Verdemar denuncia que Gibraltar ocupa más del 20% de la Zona de Especial Conservación y le acusa de operar como “gasolinera flotante”

Los ecologistas afirman que el Peñón ha colonizado aguas en litigio y degrada un espacio de la Red Natura 2000 entre el Atlántico y el Mediterráneo

La Comisión Europea dice ser "consciente" de las malas prácticas ambientales de Gibraltar y emplaza al tratado para resolverlas

Dos buques realizan tareas de bunkering en el Estrecho.
Dos buques realizan tareas de bunkering en el Estrecho. / E. S.

Verdemar-Ecologistas en Acción ha vuelto a poner el foco sobre Gibraltar por un presunto incumplimiento sistemático de las normativas de la Zona de Especial Conservación (ZEC) del Estrecho Oriental, al asegurar que el Peñón "ocupa ilegalmente" más del 20% de ese espacio protegido, especialmente en la zona del Búnker.

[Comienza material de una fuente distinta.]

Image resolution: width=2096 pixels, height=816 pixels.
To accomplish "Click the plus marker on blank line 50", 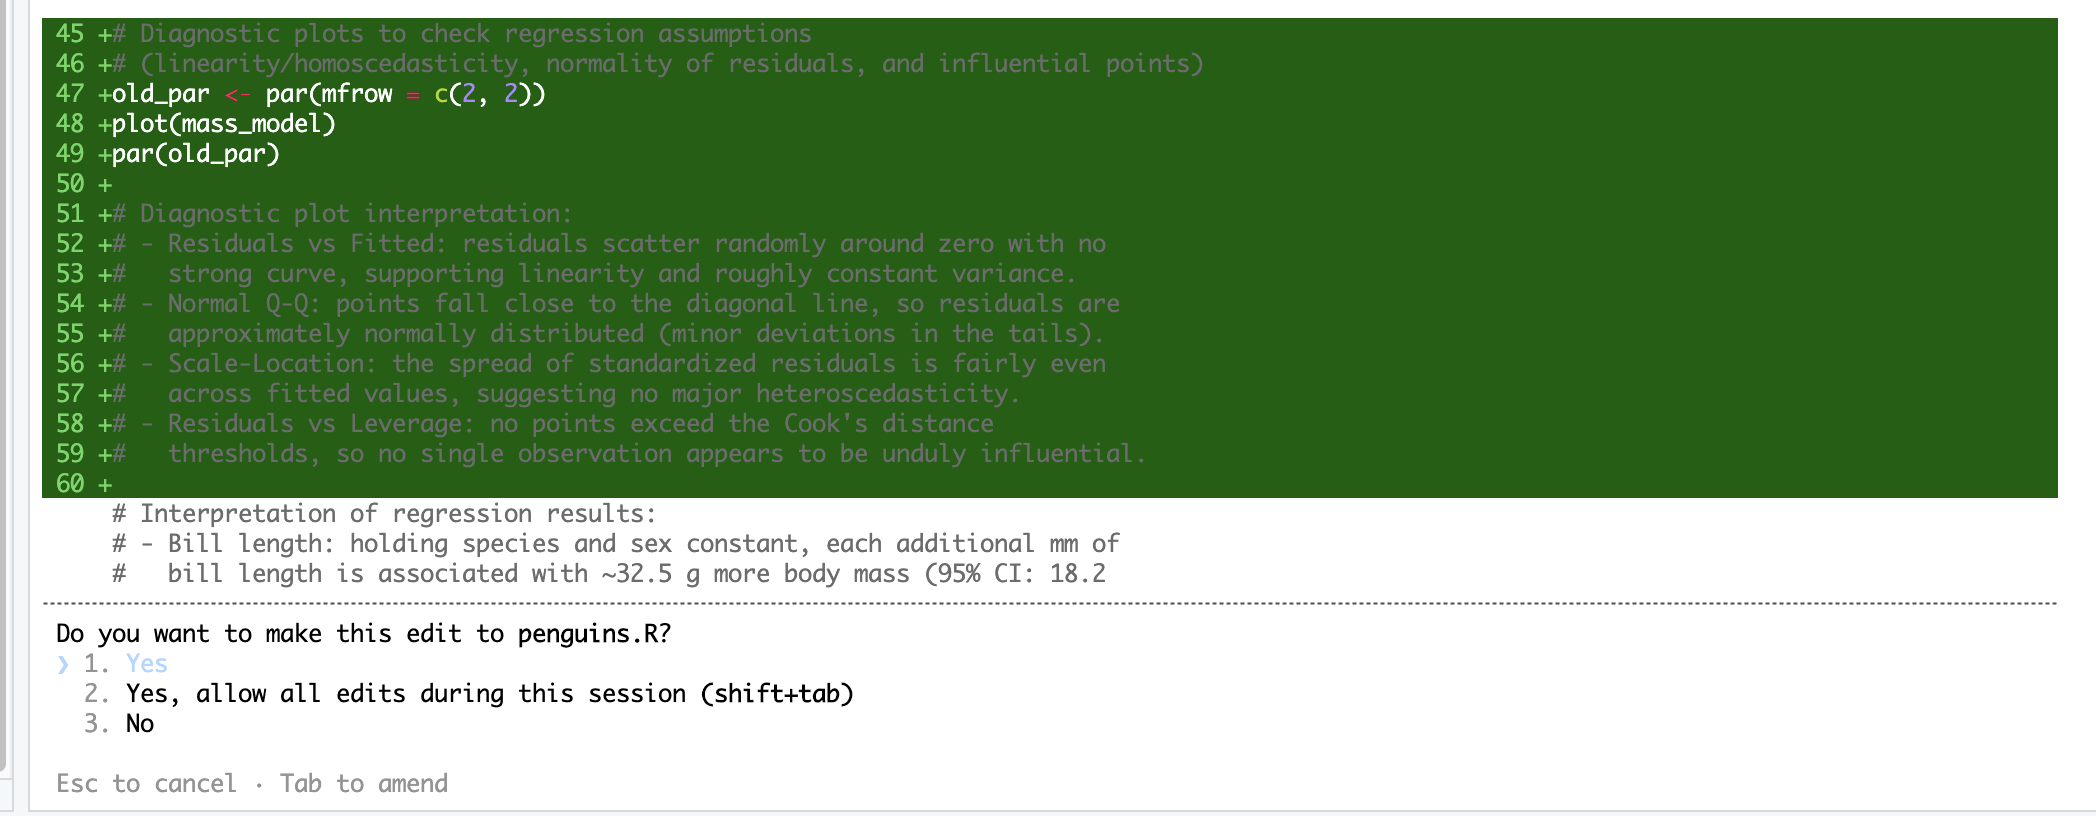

Según la denuncia, en aguas de la bahía de Algeciras y en la “cara este de Gibraltar” se realizan actividades como fondeos y bunkering -suministro de combustible a buques tanque- dentro del espacio protegido, algo expresamente prohibido por el artículo 10 del Plan de Usos de la ZEC. Verdemar sostiene que Gibraltar se ha convertido en el puerto de bunkering más importante del Mediterráneo, con más de 4 millones de toneladas de hidrocarburos trasvasadas al año sin las medidas de seguridad exigidas y promoviendo fondeaderos irregulares.

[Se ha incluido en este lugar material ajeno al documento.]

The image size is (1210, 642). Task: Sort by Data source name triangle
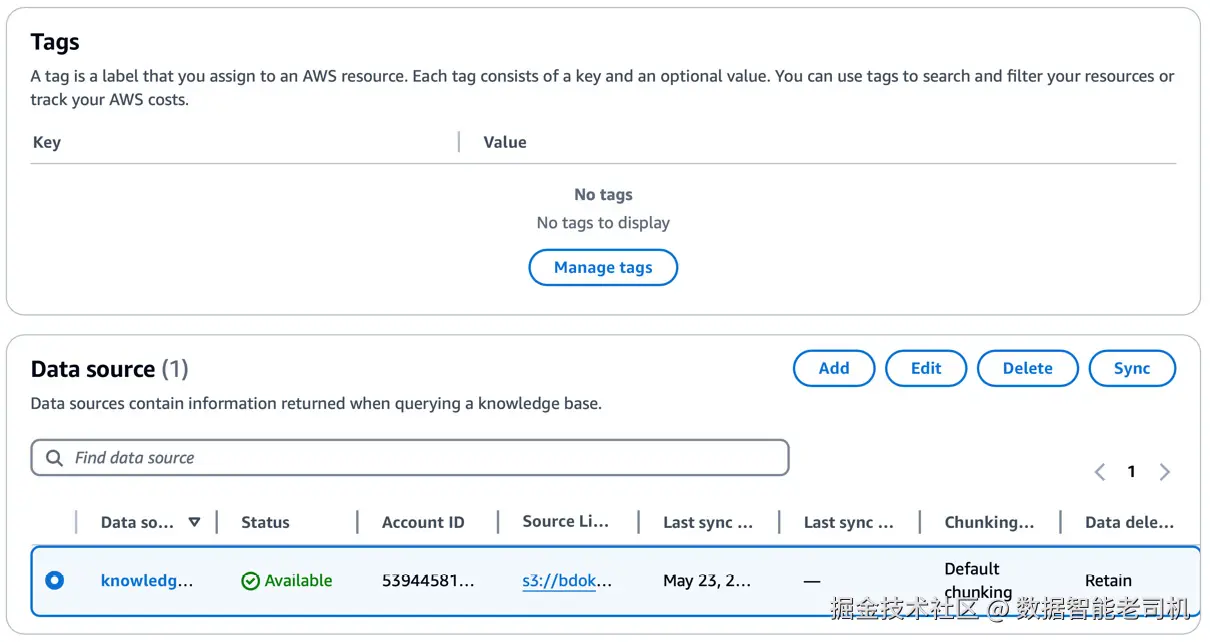coord(194,522)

El impacto ambiental y socioeconómico que señalan los ecologistas es considerable: vertidos, accidentes y daños en la pesca artesanal, además de afecciones al turismo de la Costa del Sol. Verdemar también denuncia que tras el accidente del buque Fedra en 2007, Gibraltar habría extendido un fondeadero exterior de unas 400 hectáreas dentro del LIC Estrecho Oriental, y que para 2025 planea un nuevo fondeadero de más de 1.000 hectáreas dentro del espacio protegido.

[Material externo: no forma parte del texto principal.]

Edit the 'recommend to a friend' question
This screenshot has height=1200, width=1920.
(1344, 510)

Los conservacionistas critican que, bajo la figura del paso inocente, numerosos buques esperan a baja velocidad en el Mar de Alborán antes de ser avituallados, multiplicando el tráfico marítimo y el riesgo de contaminación.

La organización sostiene que Gibraltar ha transformado el Estrecho en “una gasolinera flotante” entre el Atlántico y el Mediterráneo, colonizando aguas en litigio y degradando un espacio de la Red Natura 2000 al margen de la normativa europea y española.

Verdemar exige al Gobierno de España y a la Comisión Europea que actúen con urgencia para detener estas prácticas, restaurar los daños causados y garantizar la protección de este espacio marino clave para la biodiversidad regional.